Woodling: KU guilty, but MU to blame

Across from where I was sitting in Allen Fieldhouse the other night, a woman stood and began to wave her arms above her head.

A Kansas State player had just fouled out and the woman was eager to continue the Kansas University basketball tradition of mocking a disqualified opposing player by “waving the wheat” as the pep band played the old “Wheaties” theme song.

But when the band did not play the “Wheaties” song, the woman looked around, saw she was in the minority and sheepishly sat down.

Slowly word has trickled down that the KU band no longer performs its longtime “Wheaties” rite. The Big 12 Conference considers it unsportsmanlike, and Kansas has complied by shutting the band down.

We also learned this week that coaches and administrators in the Big 12 cannot say anything derogatory about another league school.

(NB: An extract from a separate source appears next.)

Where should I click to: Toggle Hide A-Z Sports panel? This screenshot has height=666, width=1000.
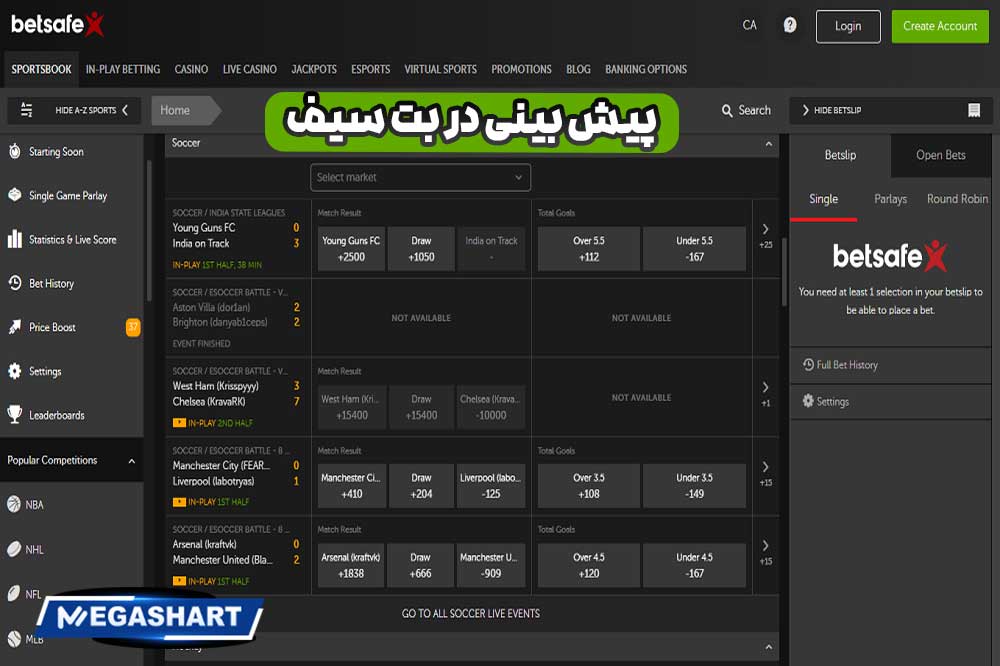pos(75,110)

Last weekend, KU women’s basketball coach Marian Washington railed about how her team had been mistreated by fans at Missouri after a fracas broke out between a few players on both teams after the conclusion of a game. Some members of Missouri’s band, Washington said, spat on her players as they ran down the tunnel to their dressing area.

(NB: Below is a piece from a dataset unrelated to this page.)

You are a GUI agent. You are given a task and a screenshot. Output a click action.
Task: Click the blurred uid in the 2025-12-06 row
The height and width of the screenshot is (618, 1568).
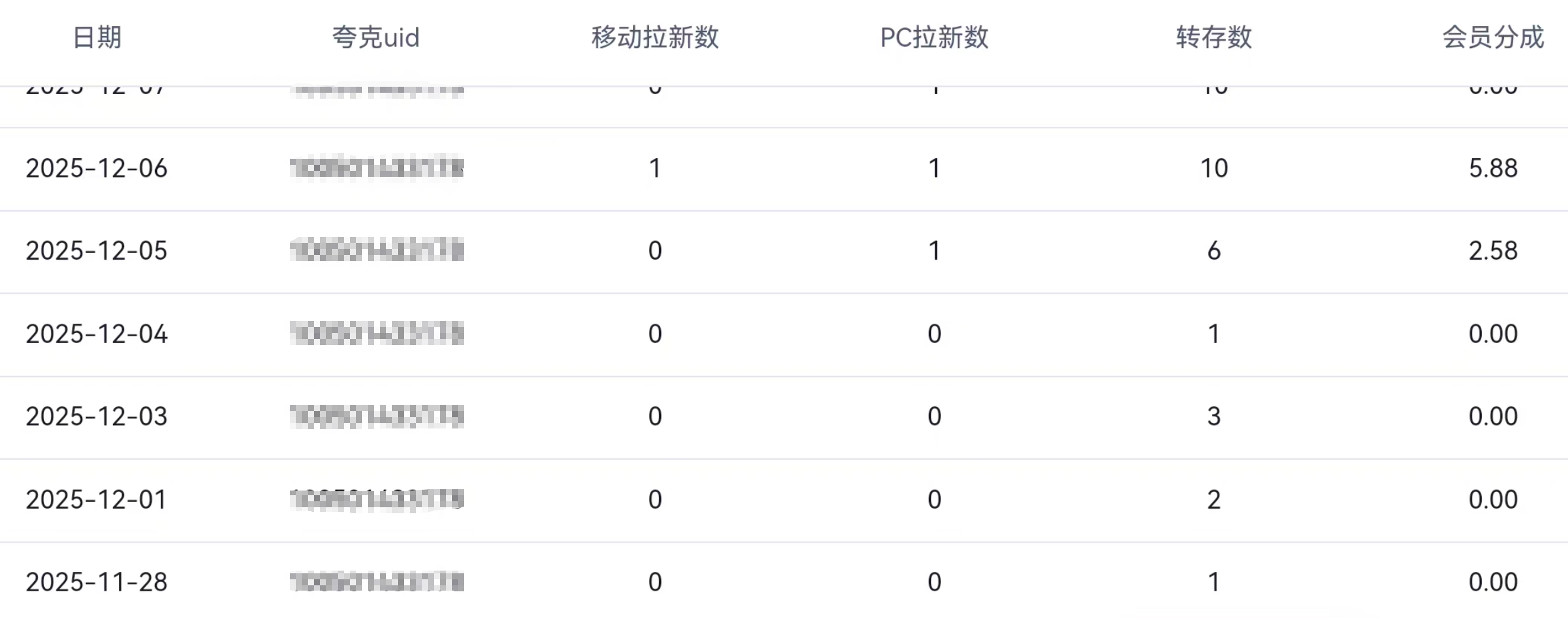tap(377, 168)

For her public complaints, Washington was reprimanded by KU athletic director Lew Perkins and commissioner Kevin Weiberg.

Essentially, the KU band and Washington were in violation of this sentence from the Big 12 Code of Conduct: “At the heart of sportsmanship is the commitment of the institutions towards respect for the opposition and those officiating contests in the 21 sports sponsored by the Big 12.”

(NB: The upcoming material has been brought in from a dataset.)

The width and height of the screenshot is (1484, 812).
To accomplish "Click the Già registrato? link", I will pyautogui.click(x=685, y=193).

We knew you couldn’t say anything bad about the officiating — that’s a no-no as old as dirt — but it’s ironic this sportsmanship directive would result in a rebuke for a Kansas coach saying something bad about MU, because Missouri venues are generally regarded as the hellholes of Big 12 athletics.

Remember last fall when a Nebraska football player was taunted by an MU student who had rushed on the field, pushed the student and then was threatened with being arrested for assault?

And take the Antlers. Take the Antlers, please.

Those of us who have witnessed those Missouri goofballs hurling invectives at KU players and coaches before games had to laugh when reading the comments in Thursday’s Journal-World by MU chancellor Richard Wallace.

“We need to gracefully bury the hatchet,” Wallace said at a gathering of Big 12 professors in Kansas City, Mo. “Tell Bob Hemenway to call me … maybe we can smoke a peace pipe.”

Better yet, why doesn’t Wallace call Hemenway and tell him he’ll get rid of the Antlers if KU will ban those “Muck Fizzou” T-shirts? Both are violations of the Big 12 sportsmanship policy, aren’t they? We could call it the Kansas-Missouri Compromise of 2004.

Will banning the Antlers and those T-shirts dampen the intensity of the Kansas-Missouri rivalry? Not on your life. You can’t legislate human nature. But you need to throw a bone — or smoke a peace pipe — every now and then to emphasize that every rivalry has its limits.

No one condones the fight that broke out after last Saturday’s KU-MU women’s game. Yet, the fracas may have been like an auto accident that leads to the invention of a new safety device.

Over the years, the KU-MU rivalry has produced a handful of regrettable incidents on the basketball floor involving the schools’ men’s teams. Now the women have joined that dubious mix.

If that isn’t quite a cause for alarm, it’s at least a call for more than lip service.